Treten für einen Reformkurs des Islam ein (von links): Dieter Schleier, Jaklin Chatschadorian, Helga Wössner und Abdel-Hakim Ourghi. Foto: Mutz

Probleme bei der Integration sachlich diskutiert / Referenten betonen Reformbedarf

Der Islamwissenschaftler Abdel-Hakim Ourghi und die Rechtsanwältin Jaklin Chatschadorian haben in Ringsheim über den "Islam in der Bundesrepublik" referiert. Beide treten für einen Reformkurs des Islam ein und sparten nicht mit konstruktiver Kritik.

Ringsheim. Rund 100 Besucher waren ins Ringsheimer Bürgerhaus gekommen, um sich mit dem Thema "Islam in der Bundesrepublik – Herausforderung Integration" auseinanderzusetzen. Hintergründe und Fakten lieferten mit Kurzereferaten Abdel-Hakim Ourghi, Islamwissenschaftler der Pädagogischen Hochschule Freiburg und Mitglied der "Säkularen Muslime", sowie die Rechtsanwältin Jaklin Chatschadorian, CDU-Mitglied und stellvertretende Vorsitzende des Integrationsrats der Stadt Köln. Die mehr als zwei Stunden dauernde Veranstaltung war geprägt von einer Sachlichkeit, wie sie selten in der Öffentlichkeit anzutreffen ist.

Dies lag einerseits an beiden Referenten, die argumentativ und rhetorisch überzeugen konnten, sowie an Besuchern, darunter auch Gäste mit Migrationshintergrund, die in der anschließenden Podiumsdiskussion emotional verhalten, aber kritische Fragestellungen vorbrachten. Einführende Kurzreferate gaben Bürgermeister Heinrich Dixa, die Vorsitzende der Frauenunion des Kreisverbands Helga Wössner und Dieter Schleier, Vorsitzender des Ringsheimer CDU-Ortsverbands. Eine zentrale Aussage in der Diskussionsrunde war: Das Verbindende in der Gesellschaft ist nicht die Religion, sondern das Grundgesetz.

"Wir werden Sie heute nicht schonen", sagte Schleier vorweg. Die religiöse Identität müsse gewährleistet sein, dürfe aber nicht über allem stehen. "Was müssen wir tolerieren, ablehnen oder mit rechtsstaatlichen Mitteln begrenzen?", fragte Schleier in den Raum. Der Islam könne zu Deutschland gehören, sagte Ourghi. Kinder, die hier geboren werden und deutsch sprechen, gehörten dazu. Der jetzige Islam gehöre nicht dazu, er durchlebe eine Sinnkrise, von den Muslimen selbst verursacht. Politik und Kirche in Deutschland sprächen nur mit den muslimischen Verbänden, die jedoch nur 15 Prozent der Muslime vertreten würden. 85 Prozent der Muslime, viele davon reformwillig, würden nicht gehört. Zur Islamkonferenz im September dieses Jahres bemerkte Ourghi, dass die nichtorganisierten Muslime gar nicht wahrgenommen worden seien. Den konservativen, nicht reformwilligen Dachverbänden sei es daher auch gelungen, sich zu etablieren.

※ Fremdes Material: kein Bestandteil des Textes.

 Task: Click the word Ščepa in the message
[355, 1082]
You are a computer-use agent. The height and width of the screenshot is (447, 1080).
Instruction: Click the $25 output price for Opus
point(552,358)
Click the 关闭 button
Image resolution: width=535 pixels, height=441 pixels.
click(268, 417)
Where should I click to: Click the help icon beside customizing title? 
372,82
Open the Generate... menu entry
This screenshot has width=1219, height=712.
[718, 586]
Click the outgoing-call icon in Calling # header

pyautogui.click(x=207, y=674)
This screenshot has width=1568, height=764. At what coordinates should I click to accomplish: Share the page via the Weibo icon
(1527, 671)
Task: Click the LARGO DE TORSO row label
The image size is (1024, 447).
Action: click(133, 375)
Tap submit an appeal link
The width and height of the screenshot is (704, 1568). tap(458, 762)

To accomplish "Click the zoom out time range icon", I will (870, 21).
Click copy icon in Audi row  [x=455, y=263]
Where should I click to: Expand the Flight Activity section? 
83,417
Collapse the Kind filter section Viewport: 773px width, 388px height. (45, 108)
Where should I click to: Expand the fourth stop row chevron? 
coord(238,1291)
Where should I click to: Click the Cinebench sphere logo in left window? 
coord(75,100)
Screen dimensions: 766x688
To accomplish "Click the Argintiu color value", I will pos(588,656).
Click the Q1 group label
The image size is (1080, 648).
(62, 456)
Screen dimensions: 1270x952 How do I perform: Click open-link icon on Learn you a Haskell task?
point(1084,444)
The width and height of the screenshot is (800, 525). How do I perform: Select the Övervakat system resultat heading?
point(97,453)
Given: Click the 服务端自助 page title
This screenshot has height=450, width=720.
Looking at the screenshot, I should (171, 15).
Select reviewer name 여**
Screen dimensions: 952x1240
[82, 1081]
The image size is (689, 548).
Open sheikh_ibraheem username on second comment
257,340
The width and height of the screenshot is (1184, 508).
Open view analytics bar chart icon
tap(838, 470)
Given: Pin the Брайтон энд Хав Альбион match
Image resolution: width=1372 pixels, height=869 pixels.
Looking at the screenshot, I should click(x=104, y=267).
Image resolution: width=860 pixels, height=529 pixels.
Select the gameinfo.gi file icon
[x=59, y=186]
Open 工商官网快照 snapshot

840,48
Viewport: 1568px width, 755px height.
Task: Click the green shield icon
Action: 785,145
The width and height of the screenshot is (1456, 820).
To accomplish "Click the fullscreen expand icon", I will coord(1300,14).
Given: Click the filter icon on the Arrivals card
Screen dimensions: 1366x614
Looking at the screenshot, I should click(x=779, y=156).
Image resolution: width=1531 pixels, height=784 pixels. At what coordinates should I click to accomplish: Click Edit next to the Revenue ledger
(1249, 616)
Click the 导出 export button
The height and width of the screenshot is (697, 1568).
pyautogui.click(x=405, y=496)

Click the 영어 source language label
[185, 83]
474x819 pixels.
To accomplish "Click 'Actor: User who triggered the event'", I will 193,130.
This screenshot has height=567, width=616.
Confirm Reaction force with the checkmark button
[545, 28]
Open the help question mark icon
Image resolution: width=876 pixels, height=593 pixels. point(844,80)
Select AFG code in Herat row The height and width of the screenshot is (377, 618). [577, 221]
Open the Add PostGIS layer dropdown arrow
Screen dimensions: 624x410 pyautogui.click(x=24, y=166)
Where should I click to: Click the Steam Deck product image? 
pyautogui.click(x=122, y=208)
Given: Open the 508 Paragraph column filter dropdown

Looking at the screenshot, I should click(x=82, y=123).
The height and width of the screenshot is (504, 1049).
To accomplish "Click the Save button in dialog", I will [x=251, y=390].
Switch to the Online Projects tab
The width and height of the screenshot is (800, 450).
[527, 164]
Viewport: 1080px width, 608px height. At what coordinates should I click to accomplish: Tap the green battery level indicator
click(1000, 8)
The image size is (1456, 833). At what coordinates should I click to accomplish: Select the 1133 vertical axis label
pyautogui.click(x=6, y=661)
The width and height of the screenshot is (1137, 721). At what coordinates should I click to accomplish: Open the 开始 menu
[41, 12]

Scharfe Kritik übten beide Referenten am Dachverband "Ditib". Kritisch hinterfragte Ourghi die Auslegung des Korans, er sei nicht der Schlüssel zur absoluten Wahrheit. "Wir Muslime haben es nötig, den Islam zu reformieren", sagte Ourghi, etwa die Klärung der Gewaltfrage und die Unterdrückung der Frau. Dies könne nur gelingen, wenn sich der Islam selbst infrage stelle.

Chatschadorian nahm Bezug auf die politischen, religiösen und gesellschaftlichen Hürden verschiedener Kulturen. Es kämen Menschen nach Deutschland, die auf ihre Kultur stolz seien. Das Problem sei das Patriarchat in der muslimischen Gesellschaft, nämlich die muslimischen Männer und strenge familiäre Strukturen. "Die Ehre des Kollektivs steht selbst über dem Kindeswohl, diese Selbsterhöhung ist Teil der Krise", sagte Chatschadorian. Ein sachlich mutiger, kritischer Blick sei lebenswichtig. Integration bedeute deutsche Sprachkenntnisse, Freunde und Bekannte in der Mehrheitsgesellschaft zu finden sowie die Entwicklung einer kritischen Loyalität. Wer freiwillig den Handschlag verweigere oder auf die Vollverschleierung bestehe, müsse auch freiwillig auf die Sozialhilfe verzichten. In der Integrationspolitik habe man Fehler gemacht. Die Absicht, für muslimische Frauen besondere Schwimmbadöffnungszeiten zu ermöglichen, sei eine Abwertung für nichtmuslimische Frauen.